Stored data:
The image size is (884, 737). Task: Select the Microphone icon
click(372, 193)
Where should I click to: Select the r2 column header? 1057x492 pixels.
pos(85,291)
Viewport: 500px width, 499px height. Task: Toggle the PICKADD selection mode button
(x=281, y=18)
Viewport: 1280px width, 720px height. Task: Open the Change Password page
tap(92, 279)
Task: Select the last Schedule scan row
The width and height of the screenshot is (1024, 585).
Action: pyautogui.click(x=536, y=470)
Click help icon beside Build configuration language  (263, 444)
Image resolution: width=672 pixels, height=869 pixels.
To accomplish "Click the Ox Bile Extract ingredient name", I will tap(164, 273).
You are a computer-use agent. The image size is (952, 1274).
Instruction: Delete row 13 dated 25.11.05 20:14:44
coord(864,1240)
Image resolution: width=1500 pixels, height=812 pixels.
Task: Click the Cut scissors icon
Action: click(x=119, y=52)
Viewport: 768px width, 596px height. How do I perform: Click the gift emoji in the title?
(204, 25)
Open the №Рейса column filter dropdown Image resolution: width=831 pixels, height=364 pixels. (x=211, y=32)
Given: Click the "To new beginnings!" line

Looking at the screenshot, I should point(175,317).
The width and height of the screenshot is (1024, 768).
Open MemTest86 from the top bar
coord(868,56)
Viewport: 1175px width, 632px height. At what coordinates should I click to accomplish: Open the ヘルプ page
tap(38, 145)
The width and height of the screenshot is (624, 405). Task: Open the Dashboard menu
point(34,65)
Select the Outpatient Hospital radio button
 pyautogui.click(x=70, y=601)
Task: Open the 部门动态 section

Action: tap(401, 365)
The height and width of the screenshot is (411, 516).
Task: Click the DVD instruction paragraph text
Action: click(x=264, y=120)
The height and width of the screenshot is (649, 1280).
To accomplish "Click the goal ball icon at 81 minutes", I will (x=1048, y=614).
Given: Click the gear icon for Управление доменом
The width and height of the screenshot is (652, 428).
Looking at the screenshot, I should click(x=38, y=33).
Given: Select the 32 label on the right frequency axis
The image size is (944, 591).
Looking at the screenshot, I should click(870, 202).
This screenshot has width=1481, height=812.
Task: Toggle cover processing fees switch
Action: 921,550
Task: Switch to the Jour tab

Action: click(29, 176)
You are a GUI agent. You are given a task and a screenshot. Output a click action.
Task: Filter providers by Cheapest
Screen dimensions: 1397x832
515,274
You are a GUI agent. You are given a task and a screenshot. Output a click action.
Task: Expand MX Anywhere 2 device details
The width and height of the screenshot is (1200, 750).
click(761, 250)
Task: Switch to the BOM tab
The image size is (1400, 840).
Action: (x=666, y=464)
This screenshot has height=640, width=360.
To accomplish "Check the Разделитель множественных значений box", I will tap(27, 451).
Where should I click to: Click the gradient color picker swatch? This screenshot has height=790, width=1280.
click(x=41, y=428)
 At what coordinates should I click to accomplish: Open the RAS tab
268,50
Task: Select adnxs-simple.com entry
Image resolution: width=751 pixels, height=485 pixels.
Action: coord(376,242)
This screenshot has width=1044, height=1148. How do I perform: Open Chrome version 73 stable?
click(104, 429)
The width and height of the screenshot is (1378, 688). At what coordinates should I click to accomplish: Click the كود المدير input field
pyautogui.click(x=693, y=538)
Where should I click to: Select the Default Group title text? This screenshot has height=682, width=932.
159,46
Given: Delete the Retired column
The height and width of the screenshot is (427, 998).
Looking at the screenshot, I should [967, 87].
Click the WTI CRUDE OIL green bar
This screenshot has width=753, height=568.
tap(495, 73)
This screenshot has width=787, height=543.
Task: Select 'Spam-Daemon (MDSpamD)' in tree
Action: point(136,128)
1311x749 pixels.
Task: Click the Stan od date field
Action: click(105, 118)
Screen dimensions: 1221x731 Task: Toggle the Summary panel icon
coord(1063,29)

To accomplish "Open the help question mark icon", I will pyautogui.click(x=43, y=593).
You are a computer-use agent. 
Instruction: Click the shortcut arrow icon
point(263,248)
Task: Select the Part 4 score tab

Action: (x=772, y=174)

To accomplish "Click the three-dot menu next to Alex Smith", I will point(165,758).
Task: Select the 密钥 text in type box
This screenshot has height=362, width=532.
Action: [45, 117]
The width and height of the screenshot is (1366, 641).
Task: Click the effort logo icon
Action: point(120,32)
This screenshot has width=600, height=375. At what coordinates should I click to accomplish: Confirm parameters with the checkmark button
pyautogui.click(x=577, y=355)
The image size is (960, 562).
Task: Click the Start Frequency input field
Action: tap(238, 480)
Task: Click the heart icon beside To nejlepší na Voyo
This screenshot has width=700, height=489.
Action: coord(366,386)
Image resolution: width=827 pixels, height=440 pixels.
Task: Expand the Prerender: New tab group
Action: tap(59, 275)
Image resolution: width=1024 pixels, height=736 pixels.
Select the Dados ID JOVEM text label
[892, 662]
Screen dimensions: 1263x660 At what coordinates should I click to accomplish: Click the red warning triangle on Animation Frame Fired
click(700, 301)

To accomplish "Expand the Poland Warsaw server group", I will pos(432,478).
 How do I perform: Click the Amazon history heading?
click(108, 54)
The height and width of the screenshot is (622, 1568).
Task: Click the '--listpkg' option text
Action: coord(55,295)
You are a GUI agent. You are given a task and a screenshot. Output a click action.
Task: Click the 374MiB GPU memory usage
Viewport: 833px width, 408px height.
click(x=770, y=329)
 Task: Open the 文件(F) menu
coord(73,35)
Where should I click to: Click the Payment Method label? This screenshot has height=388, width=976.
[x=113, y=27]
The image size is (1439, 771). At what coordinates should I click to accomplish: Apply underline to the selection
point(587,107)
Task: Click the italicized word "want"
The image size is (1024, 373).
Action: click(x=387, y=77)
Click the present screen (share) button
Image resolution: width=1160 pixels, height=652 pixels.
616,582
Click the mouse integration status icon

→ **Work required**: Full repetition needed. Write out every entry above exactly as given.

→ **Task response**:
The image size is (884, 737). Task: Select the Microphone icon
click(372, 193)
Where should I click to: Select the r2 column header? 1057x492 pixels.
pos(85,291)
Viewport: 500px width, 499px height. Task: Toggle the PICKADD selection mode button
(x=281, y=18)
Viewport: 1280px width, 720px height. Task: Open the Change Password page
tap(92, 279)
Task: Select the last Schedule scan row
The width and height of the screenshot is (1024, 585).
Action: pyautogui.click(x=536, y=470)
Click help icon beside Build configuration language  (263, 444)
Image resolution: width=672 pixels, height=869 pixels.
To accomplish "Click the Ox Bile Extract ingredient name", I will tap(164, 273).
You are a computer-use agent. The image size is (952, 1274).
Instruction: Delete row 13 dated 25.11.05 20:14:44
coord(864,1240)
Image resolution: width=1500 pixels, height=812 pixels.
Task: Click the Cut scissors icon
Action: click(x=119, y=52)
Viewport: 768px width, 596px height. How do I perform: Click the gift emoji in the title?
(204, 25)
Open the №Рейса column filter dropdown Image resolution: width=831 pixels, height=364 pixels. (x=211, y=32)
Given: Click the "To new beginnings!" line

Looking at the screenshot, I should point(175,317).
The width and height of the screenshot is (1024, 768).
Open MemTest86 from the top bar
coord(868,56)
Viewport: 1175px width, 632px height. At what coordinates should I click to accomplish: Open the ヘルプ page
tap(38, 145)
The width and height of the screenshot is (624, 405). Task: Open the Dashboard menu
point(34,65)
Select the Outpatient Hospital radio button
 pyautogui.click(x=70, y=601)
Task: Open the 部门动态 section

Action: tap(401, 365)
The height and width of the screenshot is (411, 516).
Task: Click the DVD instruction paragraph text
Action: click(x=264, y=120)
The height and width of the screenshot is (649, 1280).
To accomplish "Click the goal ball icon at 81 minutes", I will (x=1048, y=614).
Given: Click the gear icon for Управление доменом
The width and height of the screenshot is (652, 428).
Looking at the screenshot, I should click(x=38, y=33).
Given: Select the 32 label on the right frequency axis
The image size is (944, 591).
Looking at the screenshot, I should click(870, 202).
This screenshot has width=1481, height=812.
Task: Toggle cover processing fees switch
Action: 921,550
Task: Switch to the Jour tab

Action: click(29, 176)
You are a GUI agent. You are given a task and a screenshot. Output a click action.
Task: Filter providers by Cheapest
Screen dimensions: 1397x832
515,274
You are a GUI agent. You are given a task and a screenshot. Output a click action.
Task: Expand MX Anywhere 2 device details
The width and height of the screenshot is (1200, 750).
click(761, 250)
Task: Switch to the BOM tab
The image size is (1400, 840).
Action: (x=666, y=464)
This screenshot has height=640, width=360.
To accomplish "Check the Разделитель множественных значений box", I will tap(27, 451).
Where should I click to: Click the gradient color picker swatch? This screenshot has height=790, width=1280.
click(x=41, y=428)
 At what coordinates should I click to accomplish: Open the RAS tab
268,50
Task: Select adnxs-simple.com entry
Image resolution: width=751 pixels, height=485 pixels.
Action: coord(376,242)
This screenshot has width=1044, height=1148. How do I perform: Open Chrome version 73 stable?
click(104, 429)
The width and height of the screenshot is (1378, 688). At what coordinates should I click to accomplish: Click the كود المدير input field
pyautogui.click(x=693, y=538)
Where should I click to: Select the Default Group title text? This screenshot has height=682, width=932.
159,46
Given: Delete the Retired column
The height and width of the screenshot is (427, 998).
Looking at the screenshot, I should [967, 87].
Click the WTI CRUDE OIL green bar
This screenshot has width=753, height=568.
tap(495, 73)
This screenshot has width=787, height=543.
Task: Select 'Spam-Daemon (MDSpamD)' in tree
Action: point(136,128)
1311x749 pixels.
Task: Click the Stan od date field
Action: click(105, 118)
Screen dimensions: 1221x731 Task: Toggle the Summary panel icon
coord(1063,29)

To accomplish "Open the help question mark icon", I will pyautogui.click(x=43, y=593).
You are a computer-use agent. 
Instruction: Click the shortcut arrow icon
point(263,248)
Task: Select the Part 4 score tab

Action: (x=772, y=174)

To accomplish "Click the three-dot menu next to Alex Smith", I will point(165,758).
Task: Select the 密钥 text in type box
This screenshot has height=362, width=532.
Action: [45, 117]
The width and height of the screenshot is (1366, 641).
Task: Click the effort logo icon
Action: point(120,32)
This screenshot has width=600, height=375. At what coordinates should I click to accomplish: Confirm parameters with the checkmark button
pyautogui.click(x=577, y=355)
The image size is (960, 562).
Task: Click the Start Frequency input field
Action: tap(238, 480)
Task: Click the heart icon beside To nejlepší na Voyo
This screenshot has width=700, height=489.
Action: coord(366,386)
Image resolution: width=827 pixels, height=440 pixels.
Task: Expand the Prerender: New tab group
Action: tap(59, 275)
Image resolution: width=1024 pixels, height=736 pixels.
Select the Dados ID JOVEM text label
[892, 662]
Screen dimensions: 1263x660 At what coordinates should I click to accomplish: Click the red warning triangle on Animation Frame Fired
click(700, 301)

To accomplish "Expand the Poland Warsaw server group", I will pos(432,478).
 How do I perform: Click the Amazon history heading?
click(108, 54)
The height and width of the screenshot is (622, 1568).
Task: Click the '--listpkg' option text
Action: coord(55,295)
You are a GUI agent. You are given a task and a screenshot. Output a click action.
Task: Click the 374MiB GPU memory usage
Viewport: 833px width, 408px height.
click(x=770, y=329)
 Task: Open the 文件(F) menu
coord(73,35)
Where should I click to: Click the Payment Method label? This screenshot has height=388, width=976.
[x=113, y=27]
The image size is (1439, 771). At what coordinates should I click to accomplish: Apply underline to the selection
point(587,107)
Task: Click the italicized word "want"
The image size is (1024, 373).
Action: click(x=387, y=77)
Click the present screen (share) button
Image resolution: width=1160 pixels, height=652 pixels.
616,582
Click the mouse integration status icon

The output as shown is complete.